(Stored items)
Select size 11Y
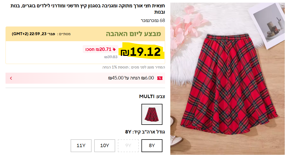The image size is (285, 155). 81,146
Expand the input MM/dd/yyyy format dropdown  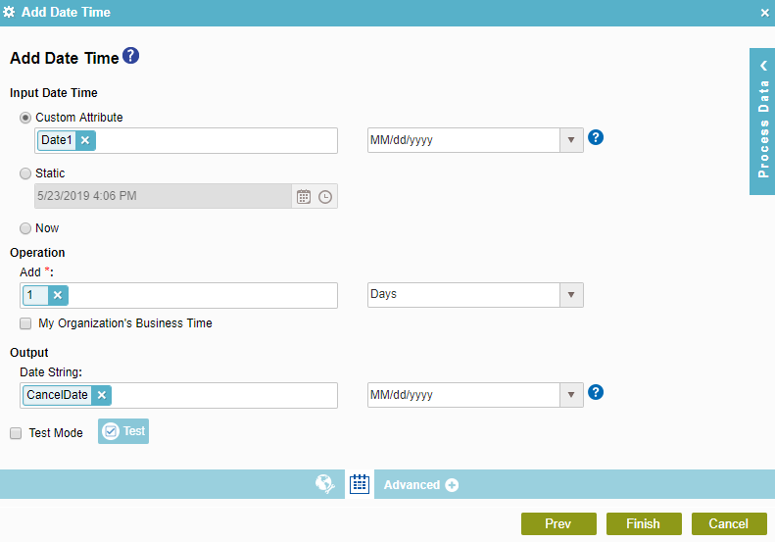pyautogui.click(x=572, y=140)
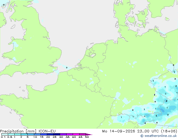The height and width of the screenshot is (138, 178).
Task: Click the 25–30 mm dark navy swatch
Action: [x=57, y=134]
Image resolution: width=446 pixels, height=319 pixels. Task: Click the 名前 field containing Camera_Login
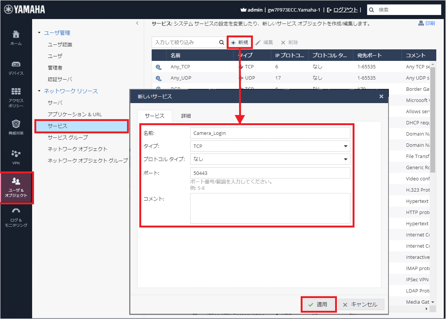[270, 133]
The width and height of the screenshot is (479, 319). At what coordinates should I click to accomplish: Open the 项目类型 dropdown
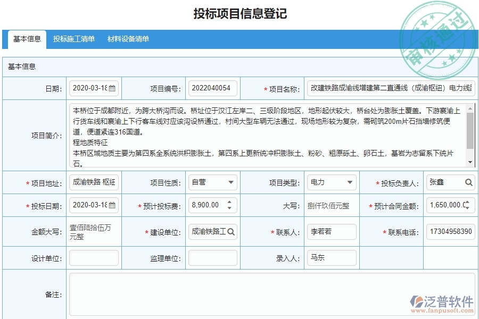pos(351,182)
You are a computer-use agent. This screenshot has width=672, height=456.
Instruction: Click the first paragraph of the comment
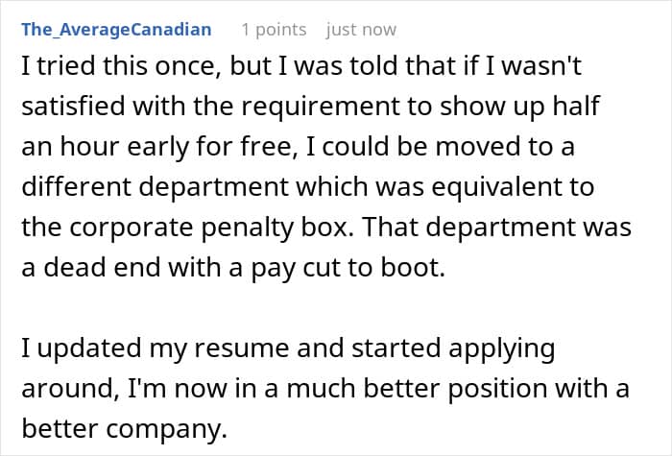click(326, 167)
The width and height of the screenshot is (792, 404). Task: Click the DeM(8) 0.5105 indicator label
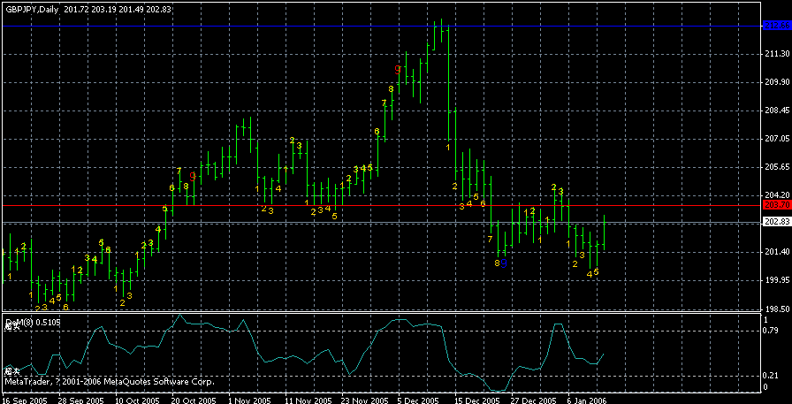pyautogui.click(x=27, y=320)
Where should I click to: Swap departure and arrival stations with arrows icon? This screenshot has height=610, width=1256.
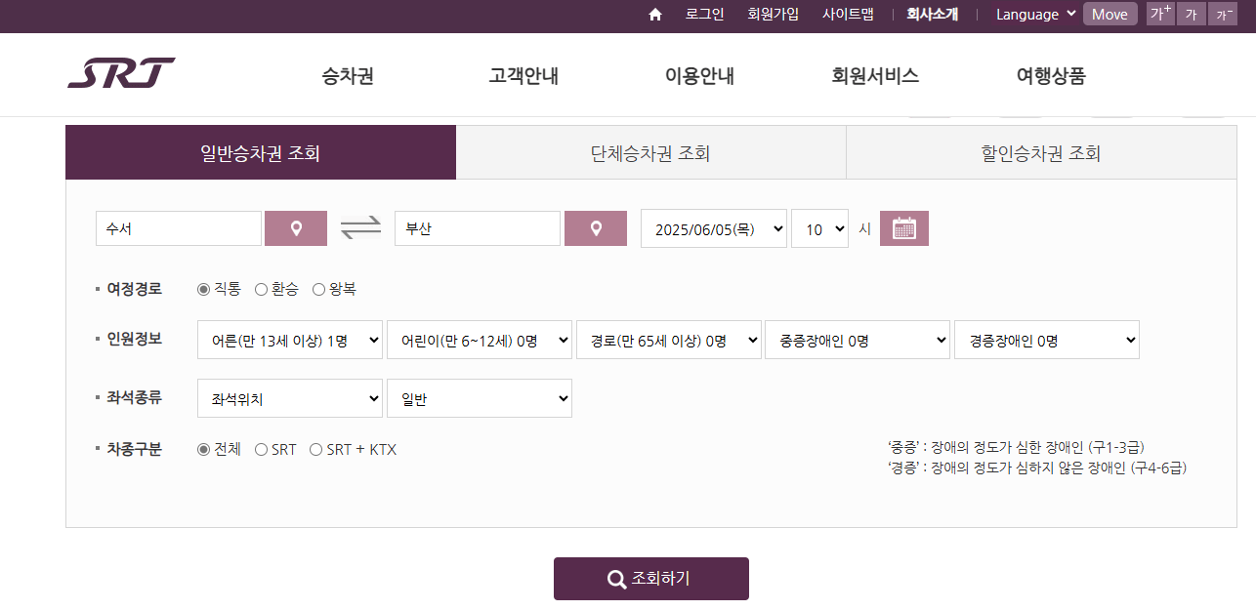coord(361,227)
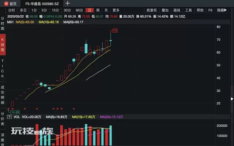Select the F5-华盛昌 002980.SZ tab
The width and height of the screenshot is (234, 146).
[42, 4]
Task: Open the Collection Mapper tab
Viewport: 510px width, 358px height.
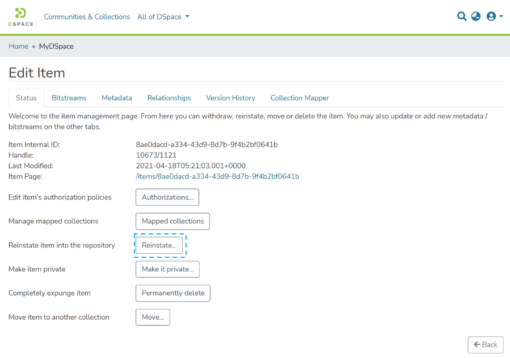Action: click(300, 98)
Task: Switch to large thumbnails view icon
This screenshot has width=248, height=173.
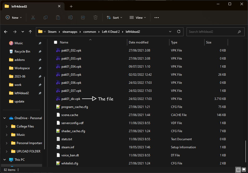Action: [x=244, y=170]
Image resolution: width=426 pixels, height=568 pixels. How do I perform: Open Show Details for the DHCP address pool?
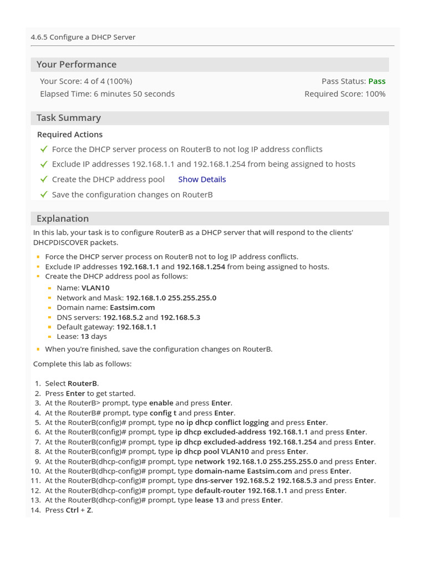click(202, 179)
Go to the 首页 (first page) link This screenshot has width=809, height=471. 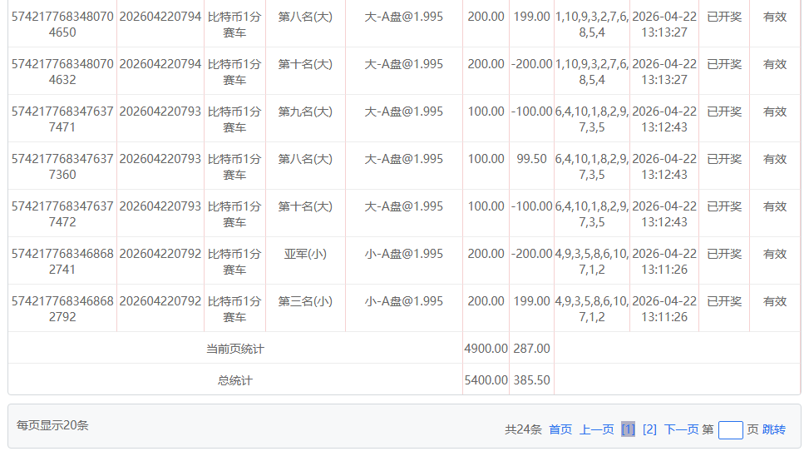tap(560, 429)
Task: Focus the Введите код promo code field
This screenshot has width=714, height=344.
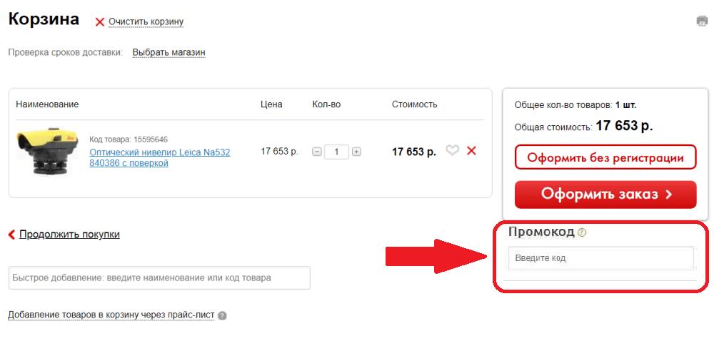Action: point(600,258)
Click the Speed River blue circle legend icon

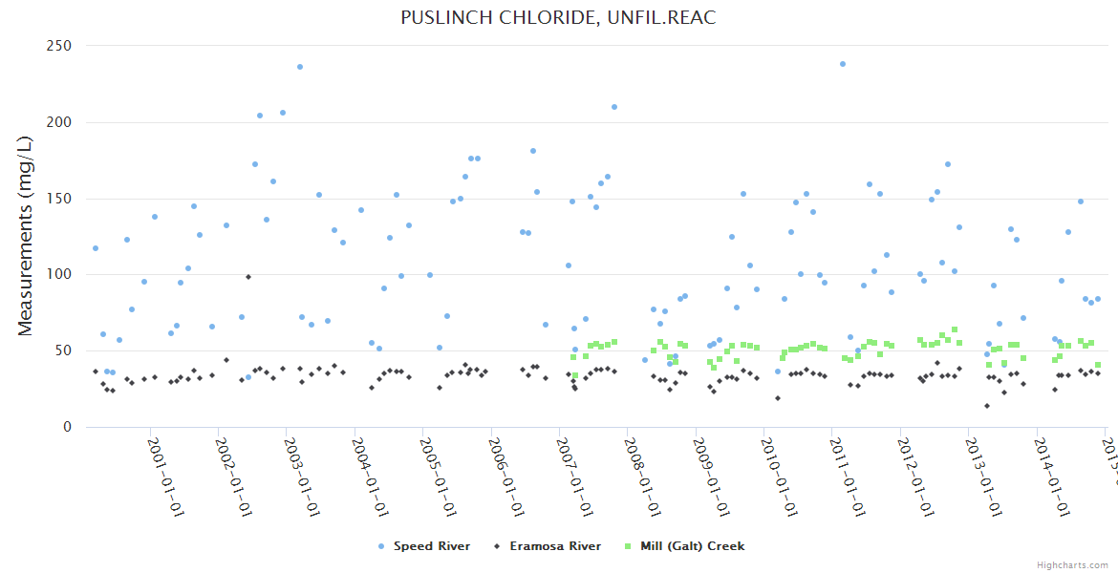pos(382,546)
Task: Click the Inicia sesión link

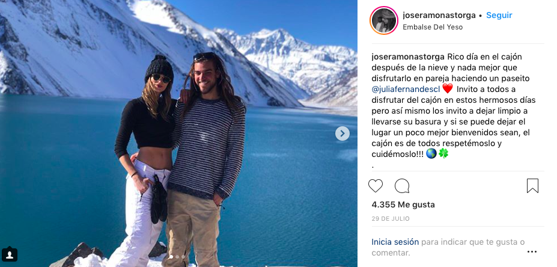Action: [395, 242]
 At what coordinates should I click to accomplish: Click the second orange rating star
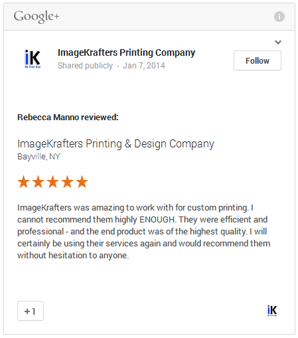click(x=38, y=182)
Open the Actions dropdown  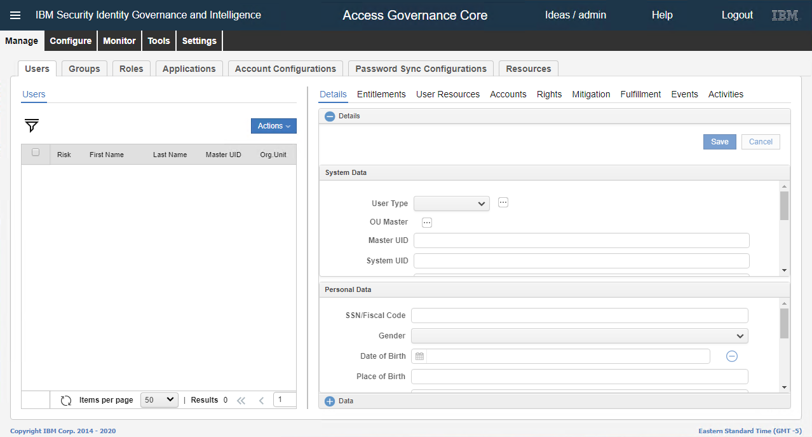click(273, 125)
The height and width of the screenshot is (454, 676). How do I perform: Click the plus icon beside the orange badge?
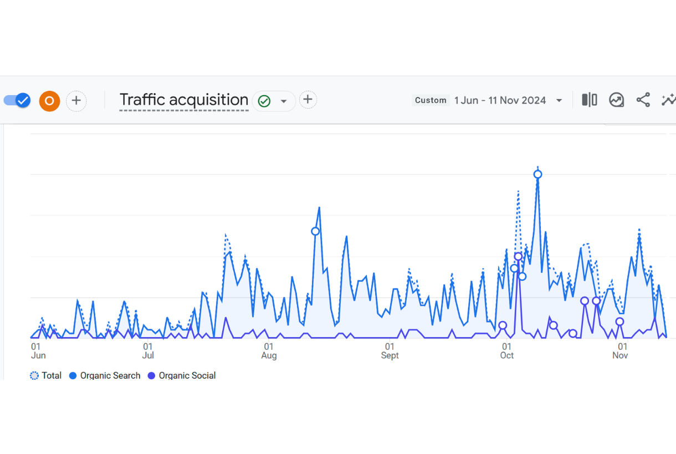pyautogui.click(x=76, y=101)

PROBLEM REQUIREMENTS >>
The answer must be the exact lines from the line with "The height and width of the screenshot is (454, 676)." to the final line of the data, both ends included, with no pictures.

SOLVED EXERCISE >>
The height and width of the screenshot is (454, 676). How do I perform: Click the plus icon beside the orange badge?
pyautogui.click(x=76, y=101)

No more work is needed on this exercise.